BEGIN Source data
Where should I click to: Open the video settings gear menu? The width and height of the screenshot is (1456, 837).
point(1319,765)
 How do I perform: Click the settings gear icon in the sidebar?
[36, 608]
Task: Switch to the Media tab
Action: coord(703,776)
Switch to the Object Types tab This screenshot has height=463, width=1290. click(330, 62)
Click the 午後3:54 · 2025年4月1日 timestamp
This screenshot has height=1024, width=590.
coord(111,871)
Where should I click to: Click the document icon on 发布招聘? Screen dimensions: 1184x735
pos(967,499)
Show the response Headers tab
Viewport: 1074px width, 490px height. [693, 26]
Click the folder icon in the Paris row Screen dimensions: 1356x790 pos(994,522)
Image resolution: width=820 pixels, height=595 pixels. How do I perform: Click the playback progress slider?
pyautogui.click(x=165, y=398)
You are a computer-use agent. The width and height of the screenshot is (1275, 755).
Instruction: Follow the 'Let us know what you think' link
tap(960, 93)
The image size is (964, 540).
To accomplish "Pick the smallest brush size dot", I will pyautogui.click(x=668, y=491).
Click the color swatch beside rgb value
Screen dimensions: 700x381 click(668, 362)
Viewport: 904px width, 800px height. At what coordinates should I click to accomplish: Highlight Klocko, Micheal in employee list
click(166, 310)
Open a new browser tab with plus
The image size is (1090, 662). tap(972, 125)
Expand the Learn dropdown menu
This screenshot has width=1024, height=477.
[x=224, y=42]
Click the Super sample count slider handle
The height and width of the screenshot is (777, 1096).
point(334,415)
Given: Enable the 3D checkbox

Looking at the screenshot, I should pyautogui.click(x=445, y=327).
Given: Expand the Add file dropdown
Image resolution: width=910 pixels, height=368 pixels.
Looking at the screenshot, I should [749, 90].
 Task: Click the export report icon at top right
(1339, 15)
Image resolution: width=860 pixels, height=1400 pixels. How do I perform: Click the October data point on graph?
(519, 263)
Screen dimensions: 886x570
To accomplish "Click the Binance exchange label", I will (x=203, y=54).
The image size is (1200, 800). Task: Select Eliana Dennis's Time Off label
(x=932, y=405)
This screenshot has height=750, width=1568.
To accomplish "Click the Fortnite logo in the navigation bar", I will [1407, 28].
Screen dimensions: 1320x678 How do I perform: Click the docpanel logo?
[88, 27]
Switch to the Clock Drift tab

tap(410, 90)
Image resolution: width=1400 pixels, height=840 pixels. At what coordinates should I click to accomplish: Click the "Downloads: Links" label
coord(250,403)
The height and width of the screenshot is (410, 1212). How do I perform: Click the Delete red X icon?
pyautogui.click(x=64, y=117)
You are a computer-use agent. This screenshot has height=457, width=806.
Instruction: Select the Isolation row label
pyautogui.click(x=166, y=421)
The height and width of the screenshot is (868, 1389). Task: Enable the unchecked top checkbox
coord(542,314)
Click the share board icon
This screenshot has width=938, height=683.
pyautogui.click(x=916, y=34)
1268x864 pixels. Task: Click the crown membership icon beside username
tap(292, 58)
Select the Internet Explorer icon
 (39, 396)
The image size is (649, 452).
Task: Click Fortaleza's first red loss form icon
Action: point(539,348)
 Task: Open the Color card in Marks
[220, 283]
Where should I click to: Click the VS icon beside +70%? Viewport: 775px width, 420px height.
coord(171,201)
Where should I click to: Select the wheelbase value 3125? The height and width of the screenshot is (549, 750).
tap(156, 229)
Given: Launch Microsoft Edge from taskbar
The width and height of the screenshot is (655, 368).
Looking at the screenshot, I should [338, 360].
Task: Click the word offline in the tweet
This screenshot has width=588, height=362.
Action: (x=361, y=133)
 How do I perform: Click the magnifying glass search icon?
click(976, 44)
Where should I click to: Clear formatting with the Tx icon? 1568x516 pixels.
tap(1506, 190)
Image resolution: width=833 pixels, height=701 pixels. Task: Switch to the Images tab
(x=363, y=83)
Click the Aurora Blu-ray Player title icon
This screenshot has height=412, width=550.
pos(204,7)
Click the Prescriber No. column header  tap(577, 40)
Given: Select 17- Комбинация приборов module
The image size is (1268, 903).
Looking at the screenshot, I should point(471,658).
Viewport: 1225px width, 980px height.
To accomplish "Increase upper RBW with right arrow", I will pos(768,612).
END Source data
_Task to carry out_:
Each entry needs to be copied out exactly.

_Response area_:
Where should I click to: Open the video settings gear menu? The width and height of the screenshot is (1456, 837).
point(1319,765)
 How do I perform: Click the settings gear icon in the sidebar?
[36, 608]
Task: Switch to the Media tab
Action: coord(703,776)
Switch to the Object Types tab This screenshot has height=463, width=1290. click(330, 62)
Click the 午後3:54 · 2025年4月1日 timestamp
This screenshot has height=1024, width=590.
coord(111,871)
Where should I click to: Click the document icon on 发布招聘? Screen dimensions: 1184x735
pos(967,499)
Show the response Headers tab
Viewport: 1074px width, 490px height. [693, 26]
Click the folder icon in the Paris row Screen dimensions: 1356x790 pos(994,522)
Image resolution: width=820 pixels, height=595 pixels. How do I perform: Click the playback progress slider?
pyautogui.click(x=165, y=398)
You are a computer-use agent. The width and height of the screenshot is (1275, 755).
Instruction: Follow the 'Let us know what you think' link
tap(960, 93)
The image size is (964, 540).
To accomplish "Pick the smallest brush size dot", I will pyautogui.click(x=668, y=491).
Click the color swatch beside rgb value
Screen dimensions: 700x381 click(668, 362)
Viewport: 904px width, 800px height. At what coordinates should I click to accomplish: Highlight Klocko, Micheal in employee list
click(166, 310)
Open a new browser tab with plus
The image size is (1090, 662). tap(972, 125)
Expand the Learn dropdown menu
This screenshot has width=1024, height=477.
[x=224, y=42]
Click the Super sample count slider handle
The height and width of the screenshot is (777, 1096).
point(334,415)
Given: Enable the 3D checkbox

Looking at the screenshot, I should pyautogui.click(x=445, y=327).
Given: Expand the Add file dropdown
Image resolution: width=910 pixels, height=368 pixels.
Looking at the screenshot, I should [749, 90].
 Task: Click the export report icon at top right
(1339, 15)
Image resolution: width=860 pixels, height=1400 pixels. How do I perform: Click the October data point on graph?
(519, 263)
Screen dimensions: 886x570
To accomplish "Click the Binance exchange label", I will (x=203, y=54).
The image size is (1200, 800). Task: Select Eliana Dennis's Time Off label
(x=932, y=405)
This screenshot has height=750, width=1568.
To accomplish "Click the Fortnite logo in the navigation bar", I will [1407, 28].
Screen dimensions: 1320x678 How do I perform: Click the docpanel logo?
[88, 27]
Switch to the Clock Drift tab

tap(410, 90)
Image resolution: width=1400 pixels, height=840 pixels. At what coordinates should I click to accomplish: Click the "Downloads: Links" label
coord(250,403)
The height and width of the screenshot is (410, 1212). How do I perform: Click the Delete red X icon?
pyautogui.click(x=64, y=117)
You are a computer-use agent. This screenshot has height=457, width=806.
Instruction: Select the Isolation row label
pyautogui.click(x=166, y=421)
The height and width of the screenshot is (868, 1389). Task: Enable the unchecked top checkbox
coord(542,314)
Click the share board icon
This screenshot has width=938, height=683.
pyautogui.click(x=916, y=34)
1268x864 pixels. Task: Click the crown membership icon beside username
tap(292, 58)
Select the Internet Explorer icon
 (39, 396)
The image size is (649, 452).
Task: Click Fortaleza's first red loss form icon
Action: point(539,348)
 Task: Open the Color card in Marks
[220, 283]
Where should I click to: Click the VS icon beside +70%? Viewport: 775px width, 420px height.
coord(171,201)
Where should I click to: Select the wheelbase value 3125? The height and width of the screenshot is (549, 750).
tap(156, 229)
Given: Launch Microsoft Edge from taskbar
The width and height of the screenshot is (655, 368).
Looking at the screenshot, I should [338, 360].
Task: Click the word offline in the tweet
This screenshot has width=588, height=362.
Action: (x=361, y=133)
 How do I perform: Click the magnifying glass search icon?
click(976, 44)
Where should I click to: Clear formatting with the Tx icon? 1568x516 pixels.
tap(1506, 190)
Image resolution: width=833 pixels, height=701 pixels. Task: Switch to the Images tab
(x=363, y=83)
Click the Aurora Blu-ray Player title icon
This screenshot has height=412, width=550.
pos(204,7)
Click the Prescriber No. column header  tap(577, 40)
Given: Select 17- Комбинация приборов module
The image size is (1268, 903).
Looking at the screenshot, I should point(471,658).
Viewport: 1225px width, 980px height.
To accomplish "Increase upper RBW with right arrow", I will pos(768,612).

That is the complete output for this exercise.